Effect of Hepatic Impairment on the Pharmacokinetics of Levomilnacipran Following a Single Oral Dose of a Levomilnacipran Extended-Release Capsule in Human Participants

• Published in: Clinical drug investigation Vol. 34; no. 5; pp. 351 - 359
• Main Authors: Chen, Laishun, Boinpally, Ramesh, Greenberg, William M., Wangsa, Julie, Periclou, Antonia, Ghahramani, Parviz
• Format: Journal Article
• Language: English
• Published: Cham Springer International Publishing 01.05.2014; Springer Nature B.V
• Subjects: Administration, Oral; Adolescent; Adult; Aged; Capsules; Case-Control Studies; Cyclopropanes - administration & dosage; Cyclopropanes - pharmacokinetics; Delayed-Action Preparations; Dose-Response Relationship, Drug; Female; Humans; Internal Medicine; Liver Diseases - physiopathology; Male; Medicine; Medicine & Public Health; Middle Aged; Original Research Article; Pharmacology/Toxicology; Pharmacotherapy; Young Adult; Healthy Participant; Milnacipran; Hepatic Impairment; Major Depressive Disorder
• ISSN: 1173-2563; 1179-1918
• DOI: 10.1007/s40261-014-0182-5

Background and Objectives Levomilnacipran is a serotonin and norepinephrine reuptake inhibitor with greater potency for the reuptake inhibition of norepinephrine than of serotonin, approved in the USA for the treatment of major depressive disorder (MDD) in adults.

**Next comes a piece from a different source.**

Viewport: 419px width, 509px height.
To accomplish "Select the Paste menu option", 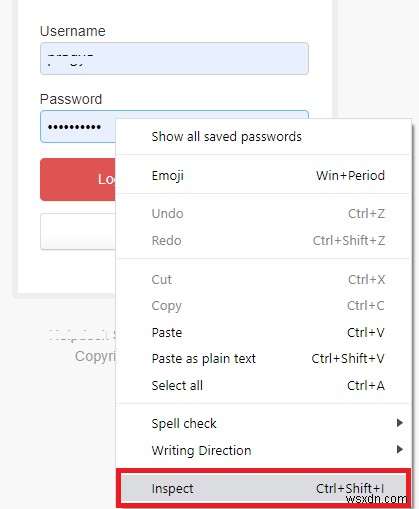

Methods A single-dose, open-label, parallel-group study was conducted to evaluate the effects of hepatic impairment on the pharmacokinetics of levomilnacipran in adults with mild, moderate, or severe hepatic impairment and normal controls receiving a 40 mg levomilnacipran extended-release (ER) capsule. The concentrations of levomilnacipran and its inactive metabolite, N -desethyl levomilnacipran, in plasma and urine were measured using liquid chromatography–tandem mass spectrometry methods. Pharmacokinetic parameters of levomilnacipran and N -desethyl levomilnacipran were derived and assessed. Safety parameters were assessed throughout the trial. Results No deaths, serious adverse events, or discontinuations due to adverse events occurred. The maximum plasma drug concentration ( C max ) and area under the plasma concentration–time curve from time zero to infinity (AUC ∞ ) of levomilnacipran were 28 and 32 % higher, respectively, in participants with severe hepatic impairment than in healthy participants without a notable change in the t ½ , whereas the C max and AUC ∞ of N -desethyl levomilnacipran were 66 and 85 % lower, respectively, suggesting liver function has minimal impact on the overall exposure of levomilnacipran but plays a significant role in the formation of the metabolite. Conclusions A single dose of levomilnacipran ER 40 mg was generally well-tolerated in participants with varying degrees of hepatic impairment and healthy controls. Therefore, dose adjustment for levomilnacipran is not necessary in adult MDD patients with impaired liver function.